WHAT TO PRODUCE:
Count how many lines of the records contain the string "button", matching case, and give only that number.

EXCERPTED DATA:
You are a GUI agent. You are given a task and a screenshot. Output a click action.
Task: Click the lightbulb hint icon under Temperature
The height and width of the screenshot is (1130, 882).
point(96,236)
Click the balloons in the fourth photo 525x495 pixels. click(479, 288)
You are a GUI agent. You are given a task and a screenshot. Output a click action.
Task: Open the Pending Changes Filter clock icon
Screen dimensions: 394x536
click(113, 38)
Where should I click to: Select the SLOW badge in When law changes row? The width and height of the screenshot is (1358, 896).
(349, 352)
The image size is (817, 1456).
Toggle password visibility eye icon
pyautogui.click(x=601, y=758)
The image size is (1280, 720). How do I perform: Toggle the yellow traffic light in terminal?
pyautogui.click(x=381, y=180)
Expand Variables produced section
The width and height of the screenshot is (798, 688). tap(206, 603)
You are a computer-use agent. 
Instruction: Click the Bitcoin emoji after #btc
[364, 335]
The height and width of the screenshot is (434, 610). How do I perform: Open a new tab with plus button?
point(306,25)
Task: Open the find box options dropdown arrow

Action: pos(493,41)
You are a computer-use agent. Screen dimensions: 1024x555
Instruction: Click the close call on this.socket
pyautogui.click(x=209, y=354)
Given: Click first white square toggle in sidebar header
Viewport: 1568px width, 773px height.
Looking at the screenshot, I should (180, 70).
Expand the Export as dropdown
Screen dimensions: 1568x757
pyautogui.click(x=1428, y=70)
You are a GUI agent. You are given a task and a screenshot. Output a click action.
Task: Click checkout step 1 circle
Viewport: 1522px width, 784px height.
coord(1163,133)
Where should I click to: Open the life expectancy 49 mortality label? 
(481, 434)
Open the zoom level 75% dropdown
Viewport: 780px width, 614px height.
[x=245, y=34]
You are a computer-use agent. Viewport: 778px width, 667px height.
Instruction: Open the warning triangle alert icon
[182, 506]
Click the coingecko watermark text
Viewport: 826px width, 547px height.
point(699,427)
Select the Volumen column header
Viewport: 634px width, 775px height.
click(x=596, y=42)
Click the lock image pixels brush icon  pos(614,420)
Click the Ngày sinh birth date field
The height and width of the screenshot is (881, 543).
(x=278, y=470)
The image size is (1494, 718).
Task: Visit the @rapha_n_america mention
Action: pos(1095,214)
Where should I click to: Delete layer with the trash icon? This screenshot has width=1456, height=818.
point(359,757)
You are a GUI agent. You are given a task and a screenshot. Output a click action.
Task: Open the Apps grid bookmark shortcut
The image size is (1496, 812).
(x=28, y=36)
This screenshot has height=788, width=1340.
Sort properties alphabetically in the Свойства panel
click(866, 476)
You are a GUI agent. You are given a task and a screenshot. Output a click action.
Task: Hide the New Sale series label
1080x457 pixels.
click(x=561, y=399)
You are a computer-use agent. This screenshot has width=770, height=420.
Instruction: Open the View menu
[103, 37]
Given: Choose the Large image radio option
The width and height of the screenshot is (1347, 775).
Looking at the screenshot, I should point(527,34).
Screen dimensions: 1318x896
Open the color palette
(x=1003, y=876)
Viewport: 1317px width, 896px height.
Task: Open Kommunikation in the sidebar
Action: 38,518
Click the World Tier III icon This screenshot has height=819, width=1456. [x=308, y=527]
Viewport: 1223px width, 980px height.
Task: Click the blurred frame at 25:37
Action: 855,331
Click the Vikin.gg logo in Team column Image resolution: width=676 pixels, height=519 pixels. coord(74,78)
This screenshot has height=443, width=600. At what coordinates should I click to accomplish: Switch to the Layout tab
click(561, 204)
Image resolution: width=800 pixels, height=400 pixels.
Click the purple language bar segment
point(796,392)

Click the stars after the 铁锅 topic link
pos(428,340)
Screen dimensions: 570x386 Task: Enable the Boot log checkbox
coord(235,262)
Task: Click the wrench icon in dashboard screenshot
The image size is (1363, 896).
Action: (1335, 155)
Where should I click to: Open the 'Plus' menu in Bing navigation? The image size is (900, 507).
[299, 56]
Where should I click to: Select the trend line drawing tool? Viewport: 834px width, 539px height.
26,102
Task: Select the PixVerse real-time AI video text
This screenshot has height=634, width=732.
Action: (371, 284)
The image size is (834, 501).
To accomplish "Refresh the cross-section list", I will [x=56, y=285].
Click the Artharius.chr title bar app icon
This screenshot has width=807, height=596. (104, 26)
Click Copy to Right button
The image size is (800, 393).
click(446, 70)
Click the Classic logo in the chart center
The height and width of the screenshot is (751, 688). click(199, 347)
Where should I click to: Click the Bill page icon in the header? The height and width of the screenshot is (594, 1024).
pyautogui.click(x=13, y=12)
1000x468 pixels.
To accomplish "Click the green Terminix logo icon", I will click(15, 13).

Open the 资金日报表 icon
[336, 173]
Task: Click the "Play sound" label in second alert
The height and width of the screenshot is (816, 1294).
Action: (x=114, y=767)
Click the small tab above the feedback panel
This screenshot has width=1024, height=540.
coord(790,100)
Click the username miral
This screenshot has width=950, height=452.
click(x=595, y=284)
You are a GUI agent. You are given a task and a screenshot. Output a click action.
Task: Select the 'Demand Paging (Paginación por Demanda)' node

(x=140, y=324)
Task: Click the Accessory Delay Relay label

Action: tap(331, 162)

THE COMPLETED TASK:
2